After The Foundation decided on The Ryman, MP&F suggested holding a news conference to announce The Citywide Read. Mayor Karl Dean, an avid reader and fan of Irving, gave his support early on and agreed to be part of the announcement, slated to be held at the Downtown Library in September.
MP&F’s graphic design department created a “look” for the event that incorporated MP&F’s theme for The Citywide Read: “Read John Irving. Meet John Irving.” This theme was critical in the team’s efforts to reach out to the community through earned media, social media, and partnerships with local businesses and educational institutions.
MP&F thoroughly researched Irving and his work as soon as the project began. Members of the team read different Irving books and pulled quotes to be part of a series of ads in Nashville’s daily newspaper, The Tennessean. The team referred to its research on Irving throughout the project. We also prepared a detailed media list and researched reporters at the local and regional levels who would be interested in Irving and his work.
MP&F felt that having local book clubs participate in the event and then come “meet Irving” was critical. In an effort to get them involved, the team compiled a list of businesses across the city and asked them to host discussion group or book club meetings.
The MP&F team also reached out to high school and college English and literature classes and encouraged them to come to the event at The Ryman and be part of The Citywide Read.

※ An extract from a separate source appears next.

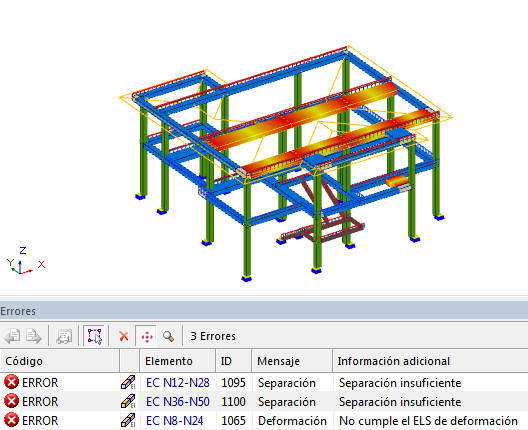
Task: Select the red error icon for N12-N28
Action: click(x=11, y=383)
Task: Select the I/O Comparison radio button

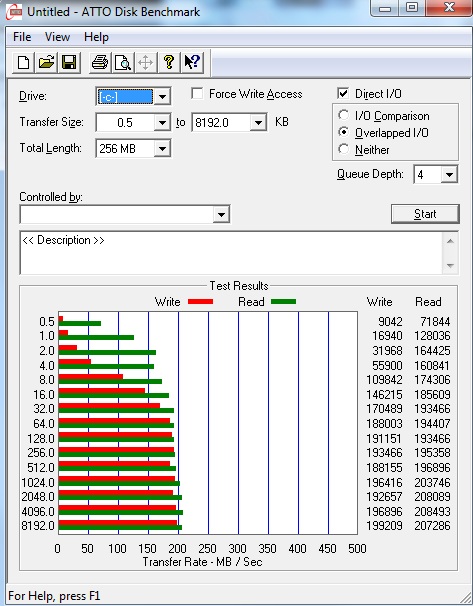Action: (343, 115)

On the earned media front, MP&F drafted a series of calendar listings, advisories and news releases. The media push began with the news conference in September. After the announcement, the team continued to pitch media and send out reminders about the event. The week before the lecture at The Ryman, MP&F scheduled media interviews with Irving in the Nashville Scene and The Tennessean. Library Director Donna Nicely appeared on More at Midday on NBC affiliate WSMV, and a participant in The Citywide Read, Maureen Schlacter, was interviewed by WPLN’s Nina Cardona.

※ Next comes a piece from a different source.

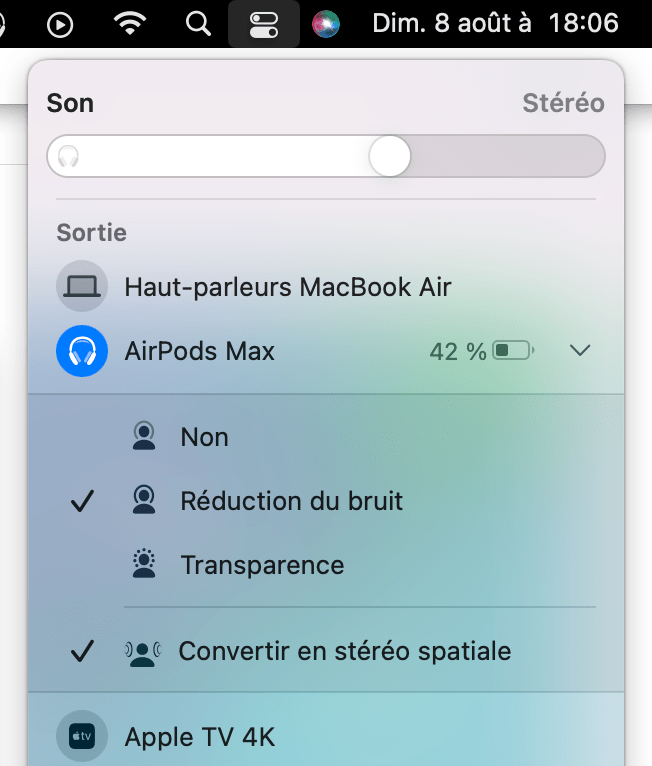Choose Apple TV 4K output device
652x766 pixels.
[x=199, y=738]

The MP&F team created MySpace and Facebook pages for The Read that included photos and video from the news conference, information about discussion group locations, Irving’s bio, and a list of his work.

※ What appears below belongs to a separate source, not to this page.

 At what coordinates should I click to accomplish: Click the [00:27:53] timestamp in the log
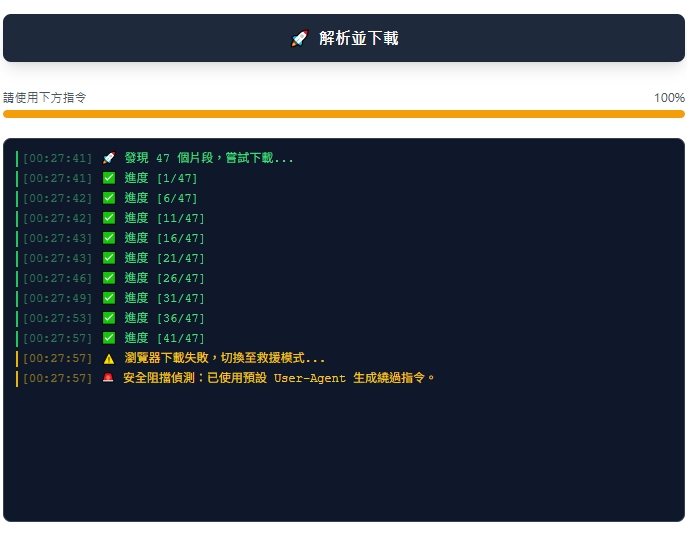(57, 318)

MP&F created a list of local businesses and reached out to them, asking for their support. Many of them put up posters about the event and offered free coffee and coupons to book clubs whose members were reading an Irving book
MP&F also worked to coordinate the involvement of local colleges and universities. Vanderbilt University sponsored the event at The Ryman and held a discussion group with Mayor Dean on campus. Montgomery Bell Academy teachers held a free seminar on Irving at Davis-Kidd Booksellers.
The Tennessean signed on to be a media sponsor and ran a series of ads on its Web site and in the print edition. MP&F also created a public service announcement that featured Mayor Dean to share with local radio stations.
Additional art projects included a palm card about the event and huge banners that hung in the Downtown Library. MP&F created a program and run-of-show, hired a photographer, and drafted talking points for Mayor Dean and Donna Nicely.
The Citywide Read and event at The Ryman were huge successes. On the morning of the event, Nashvillians started lining up outside the doors to The Ryman at 7 a.m., despite the chilly weather and the fact that the event did not begin until 10 a.m. More than 1,400 Nashvillians came to The Ryman to hear Irving and be a part of the discussion that followed his lecture.